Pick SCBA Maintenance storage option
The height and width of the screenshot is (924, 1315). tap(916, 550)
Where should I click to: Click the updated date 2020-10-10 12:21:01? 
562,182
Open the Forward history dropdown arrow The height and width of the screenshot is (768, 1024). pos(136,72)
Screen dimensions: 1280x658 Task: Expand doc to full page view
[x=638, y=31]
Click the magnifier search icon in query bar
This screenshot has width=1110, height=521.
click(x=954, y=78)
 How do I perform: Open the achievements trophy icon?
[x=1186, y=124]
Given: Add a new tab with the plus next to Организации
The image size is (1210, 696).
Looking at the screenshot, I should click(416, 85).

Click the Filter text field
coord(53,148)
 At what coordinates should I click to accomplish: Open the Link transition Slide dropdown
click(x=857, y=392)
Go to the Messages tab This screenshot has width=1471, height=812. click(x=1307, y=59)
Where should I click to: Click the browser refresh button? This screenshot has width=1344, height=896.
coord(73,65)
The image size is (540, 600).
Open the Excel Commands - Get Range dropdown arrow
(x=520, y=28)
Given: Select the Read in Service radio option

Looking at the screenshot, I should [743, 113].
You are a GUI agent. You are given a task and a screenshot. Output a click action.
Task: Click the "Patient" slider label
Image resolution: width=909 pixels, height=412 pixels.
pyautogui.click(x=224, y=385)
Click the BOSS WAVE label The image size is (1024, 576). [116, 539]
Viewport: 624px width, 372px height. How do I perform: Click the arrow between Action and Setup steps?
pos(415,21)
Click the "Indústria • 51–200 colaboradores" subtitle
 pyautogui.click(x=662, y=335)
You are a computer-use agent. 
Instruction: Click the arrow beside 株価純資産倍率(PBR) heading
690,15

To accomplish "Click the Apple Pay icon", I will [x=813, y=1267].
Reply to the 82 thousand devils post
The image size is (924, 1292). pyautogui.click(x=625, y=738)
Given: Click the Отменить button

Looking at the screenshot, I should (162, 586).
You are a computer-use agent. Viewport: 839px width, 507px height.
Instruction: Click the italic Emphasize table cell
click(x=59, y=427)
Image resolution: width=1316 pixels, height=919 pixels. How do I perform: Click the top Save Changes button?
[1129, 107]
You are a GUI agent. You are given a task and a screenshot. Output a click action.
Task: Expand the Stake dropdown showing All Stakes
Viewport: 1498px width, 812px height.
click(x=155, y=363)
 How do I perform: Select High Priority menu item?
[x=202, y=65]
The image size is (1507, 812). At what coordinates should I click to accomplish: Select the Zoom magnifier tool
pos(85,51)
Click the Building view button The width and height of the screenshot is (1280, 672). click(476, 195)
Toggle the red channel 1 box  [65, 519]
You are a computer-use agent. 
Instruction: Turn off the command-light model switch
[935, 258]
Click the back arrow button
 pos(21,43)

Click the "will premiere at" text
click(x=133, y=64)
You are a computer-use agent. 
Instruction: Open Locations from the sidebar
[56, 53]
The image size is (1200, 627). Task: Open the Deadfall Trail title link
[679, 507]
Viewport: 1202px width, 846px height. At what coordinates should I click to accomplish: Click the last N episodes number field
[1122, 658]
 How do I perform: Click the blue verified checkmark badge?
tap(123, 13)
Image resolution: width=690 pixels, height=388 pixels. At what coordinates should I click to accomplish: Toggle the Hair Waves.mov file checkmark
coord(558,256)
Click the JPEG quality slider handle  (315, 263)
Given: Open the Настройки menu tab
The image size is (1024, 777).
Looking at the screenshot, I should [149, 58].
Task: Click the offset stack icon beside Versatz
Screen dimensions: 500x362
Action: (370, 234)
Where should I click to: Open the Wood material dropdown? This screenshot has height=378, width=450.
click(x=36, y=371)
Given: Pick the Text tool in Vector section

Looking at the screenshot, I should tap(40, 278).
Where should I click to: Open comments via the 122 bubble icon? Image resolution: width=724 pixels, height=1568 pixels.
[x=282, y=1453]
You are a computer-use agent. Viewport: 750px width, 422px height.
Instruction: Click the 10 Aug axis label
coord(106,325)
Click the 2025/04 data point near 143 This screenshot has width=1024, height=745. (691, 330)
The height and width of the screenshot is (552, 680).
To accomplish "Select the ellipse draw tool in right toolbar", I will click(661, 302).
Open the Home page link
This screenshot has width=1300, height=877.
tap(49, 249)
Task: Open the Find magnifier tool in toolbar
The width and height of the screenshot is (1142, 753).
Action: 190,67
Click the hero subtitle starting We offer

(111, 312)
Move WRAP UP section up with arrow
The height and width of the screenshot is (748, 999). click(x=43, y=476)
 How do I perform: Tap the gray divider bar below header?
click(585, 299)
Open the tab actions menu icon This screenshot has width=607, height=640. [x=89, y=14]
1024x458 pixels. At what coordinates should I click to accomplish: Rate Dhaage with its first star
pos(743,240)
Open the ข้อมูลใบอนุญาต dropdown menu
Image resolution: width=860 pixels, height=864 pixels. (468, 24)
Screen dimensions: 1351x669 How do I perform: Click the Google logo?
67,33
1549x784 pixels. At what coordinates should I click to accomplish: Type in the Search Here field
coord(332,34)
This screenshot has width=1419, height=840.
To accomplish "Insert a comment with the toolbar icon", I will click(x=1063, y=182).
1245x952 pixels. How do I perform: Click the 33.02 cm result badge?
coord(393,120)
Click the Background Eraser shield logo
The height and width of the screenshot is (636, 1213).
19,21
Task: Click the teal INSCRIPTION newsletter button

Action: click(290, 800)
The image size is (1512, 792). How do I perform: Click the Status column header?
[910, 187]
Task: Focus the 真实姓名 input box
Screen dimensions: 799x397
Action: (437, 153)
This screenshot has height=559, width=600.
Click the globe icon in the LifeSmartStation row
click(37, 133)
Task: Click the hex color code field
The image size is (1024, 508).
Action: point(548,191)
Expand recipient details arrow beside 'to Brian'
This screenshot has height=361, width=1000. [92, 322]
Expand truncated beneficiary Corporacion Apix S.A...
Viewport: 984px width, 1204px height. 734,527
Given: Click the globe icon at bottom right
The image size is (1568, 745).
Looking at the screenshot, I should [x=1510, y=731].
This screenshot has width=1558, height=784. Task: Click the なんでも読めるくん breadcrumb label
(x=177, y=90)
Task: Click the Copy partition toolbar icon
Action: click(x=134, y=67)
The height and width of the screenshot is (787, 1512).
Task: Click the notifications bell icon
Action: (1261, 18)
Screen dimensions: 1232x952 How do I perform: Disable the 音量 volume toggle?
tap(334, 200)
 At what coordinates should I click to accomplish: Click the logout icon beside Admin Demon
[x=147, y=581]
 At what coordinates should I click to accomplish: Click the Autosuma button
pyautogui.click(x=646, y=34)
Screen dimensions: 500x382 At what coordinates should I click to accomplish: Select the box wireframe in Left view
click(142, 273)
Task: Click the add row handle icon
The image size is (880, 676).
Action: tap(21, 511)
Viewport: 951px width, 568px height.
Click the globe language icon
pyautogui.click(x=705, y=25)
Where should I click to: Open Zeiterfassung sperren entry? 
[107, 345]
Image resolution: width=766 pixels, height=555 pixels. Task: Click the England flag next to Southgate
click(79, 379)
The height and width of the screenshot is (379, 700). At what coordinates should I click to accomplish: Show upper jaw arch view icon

- WHAT YOU HAVE TO DO
Go through the records above and copy every line with the word "slider".

- RESULT BELOW
Task: Click the "Patient" slider label
Click the JPEG quality slider handle  (315, 263)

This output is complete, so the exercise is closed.